Columbia University, New York, NY
PhD Columbia University - 1990


Kyoto University, Department of Biophysics, Kyoto, Japan
Massachusetts Institute of Technology, Center for Cancer Research, Cambridge, MA

Research & Clinical Interests

The Radice laboratory investigates the function of cadherins, a family of cell adhesion molecules, critical for the establishment and maintenance of tissue structure. Classical cadherins are Ca2+-dependent homophilic cell adhesion molecules concentrated at cell-cell contact sites called adherens junctions. Its cytoplasmic binding partners, the catenins, mediate linkage of the cadherin to the actin cytoskeleton and regulate its adhesive activity. Abnormal tissue architecture is associated with many forms of disease including cardiomyopathy and cancer. The lab's research focuses on the role of the N-cadherin/catenin complex in maintaining mechanical and electrical coupling between cardiomyocytes in the working heart. To do this, we utilize novel genetically engineered mouse models to ablate specific components of the adhesion complex in the adult heart. We have shown that the N-cadherin/catenin complex is critical for maintaining normal heart rhythms and that loss of the adhesion complex leads to sudden arrhythmic death. Sudden cardiac death in this model is attributed, at least in part, to decreased ventricular conduction velocity due to gap junction remodeling. We hypothesize that aberrant cadherin/catenin function affects gap junction stability leading to arrhythmogenesis in patients suffering from many forms of heart disease including hypertrophy, ischemia, and dilated cardiomyopathies. Knowledge gained from our research will provide a molecular framework for understanding the mechanism of arrhythmogenesis in heart disease. In turn our studies may lead to better screening methods to identify persons at risk of sudden death due to cardiac arrhythmia and possibly to novel therapies.

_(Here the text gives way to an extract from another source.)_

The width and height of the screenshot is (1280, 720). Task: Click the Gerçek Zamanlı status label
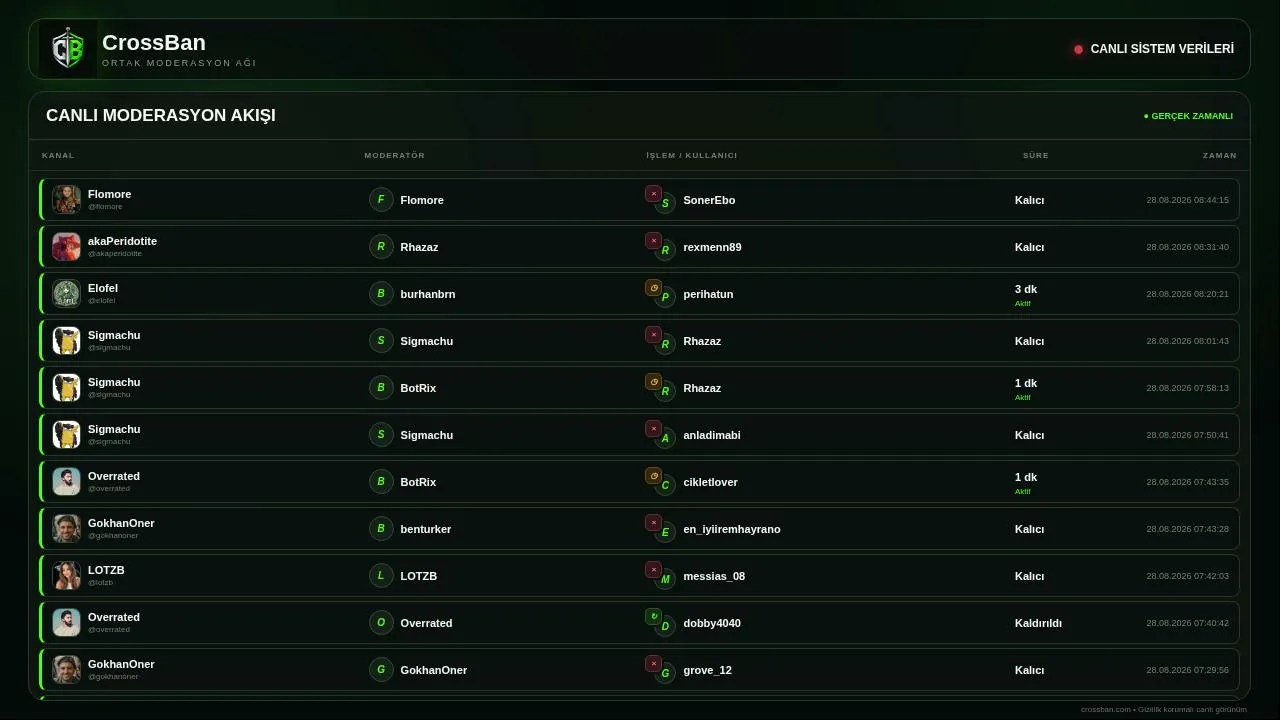coord(1188,116)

Changes in cell-cell and cell-matrix adhesion accompany the transition from benign tumors to invasive, malignant cancer and the subsequent metastatic dissemination of tumor cells. Cadherin switching (E- to N-cadherin) is a hallmark of tumor progression, yet it is poorly understood how N-cadherin affects tumor cell behavior in vivo. We have initiated a new research program in the lab to determine N-cadherin's role in pancreatic cancer progression.